* begin Data for this task *
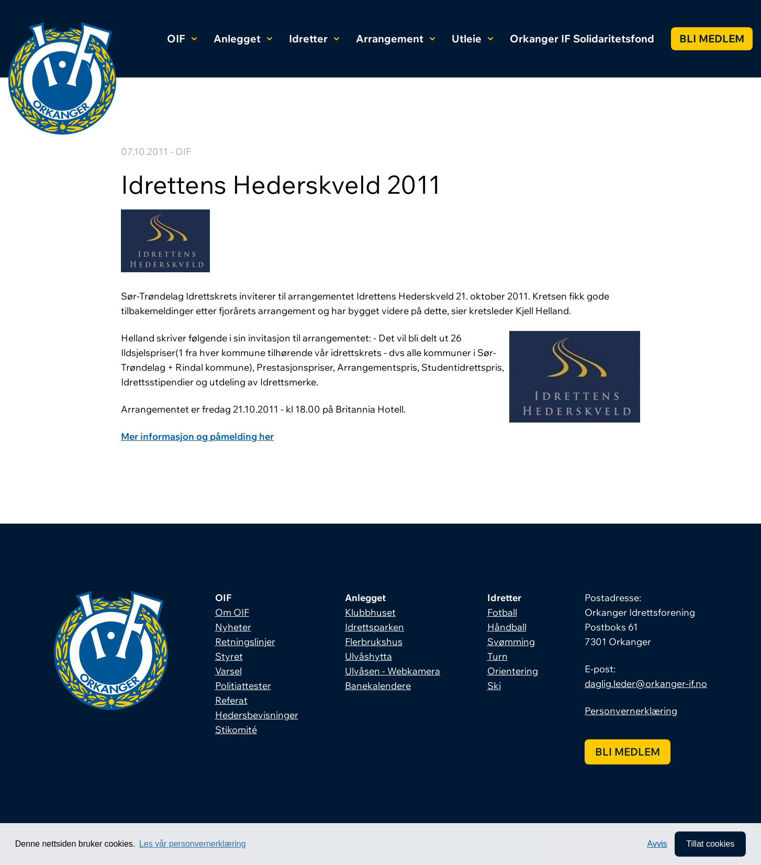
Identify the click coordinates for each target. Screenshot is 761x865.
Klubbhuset (370, 612)
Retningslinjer (245, 642)
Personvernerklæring (631, 711)
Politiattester (243, 686)
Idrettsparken (374, 627)
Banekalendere (378, 686)
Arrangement (395, 38)
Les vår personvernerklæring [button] (192, 843)
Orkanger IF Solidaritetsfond (582, 38)
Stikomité (236, 730)
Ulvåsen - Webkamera (392, 671)
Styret (229, 656)
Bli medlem (711, 38)
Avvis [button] (657, 843)
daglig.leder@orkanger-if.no (646, 684)
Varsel (228, 671)
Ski (494, 686)
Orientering (512, 671)
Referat (231, 700)
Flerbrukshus (373, 642)
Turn (497, 656)
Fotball (502, 612)
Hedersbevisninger (256, 715)
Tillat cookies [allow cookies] (710, 843)
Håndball (507, 627)
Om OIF (232, 612)
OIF (182, 38)
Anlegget (243, 38)
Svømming (511, 642)
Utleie (472, 38)
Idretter (314, 38)
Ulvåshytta (368, 656)
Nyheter (233, 627)
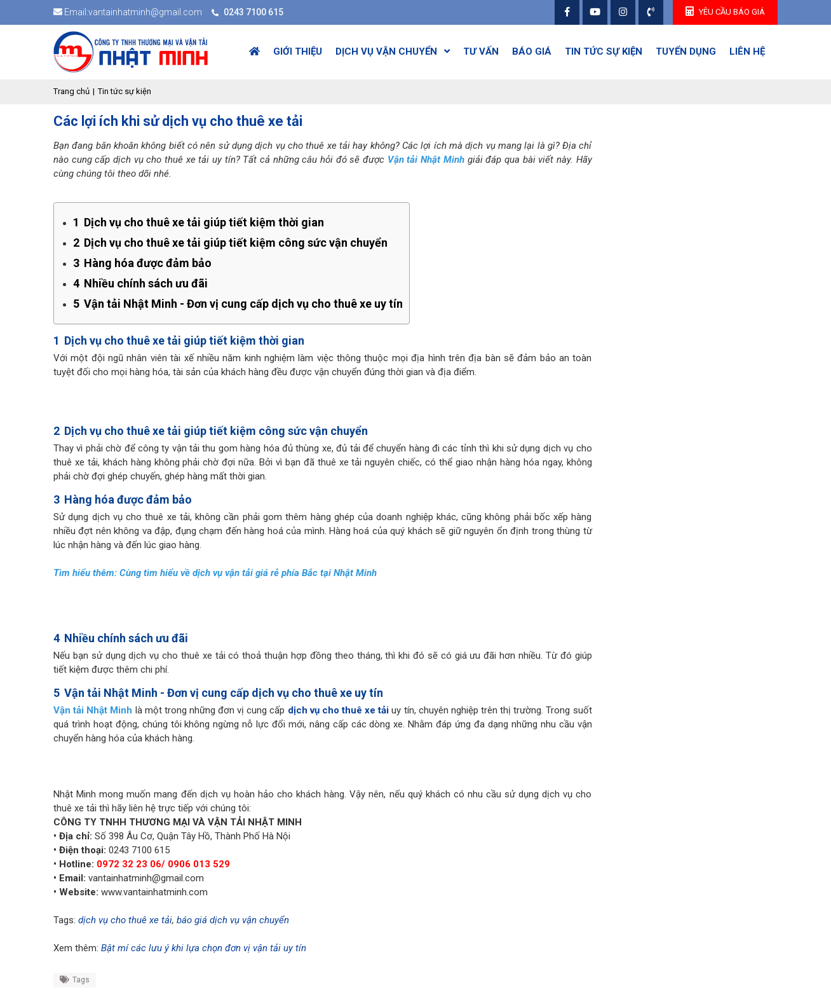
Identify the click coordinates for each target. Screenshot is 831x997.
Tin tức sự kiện (124, 91)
* end Data for this task *
Copy all of the lines above word for word, omitting the pictures.

Answer in full –
Identify the click coordinates for each target. Screenshot is 761x865.
Klubbhuset (370, 612)
Retningslinjer (245, 642)
Personvernerklæring (631, 711)
Politiattester (243, 686)
Idrettsparken (374, 627)
Banekalendere (378, 686)
Arrangement (395, 38)
Les vår personvernerklæring [button] (192, 843)
Orkanger IF Solidaritetsfond (582, 38)
Stikomité (236, 730)
Ulvåsen - Webkamera (392, 671)
Styret (229, 656)
Bli medlem (711, 38)
Avvis [button] (657, 843)
daglig.leder@orkanger-if.no (646, 684)
Varsel (228, 671)
Ski (494, 686)
Orientering (512, 671)
Referat (231, 700)
Flerbrukshus (373, 642)
Turn (497, 656)
Fotball (502, 612)
Hedersbevisninger (256, 715)
Tillat cookies [allow cookies] (710, 843)
Håndball (507, 627)
Om OIF (232, 612)
OIF (182, 38)
Anlegget (243, 38)
Svømming (511, 642)
Utleie (472, 38)
Idretter (314, 38)
Ulvåshytta (368, 656)
Nyheter (233, 627)
Identify the click coordinates for each target. Screenshot is 831x997.
Tin tức sự kiện (124, 91)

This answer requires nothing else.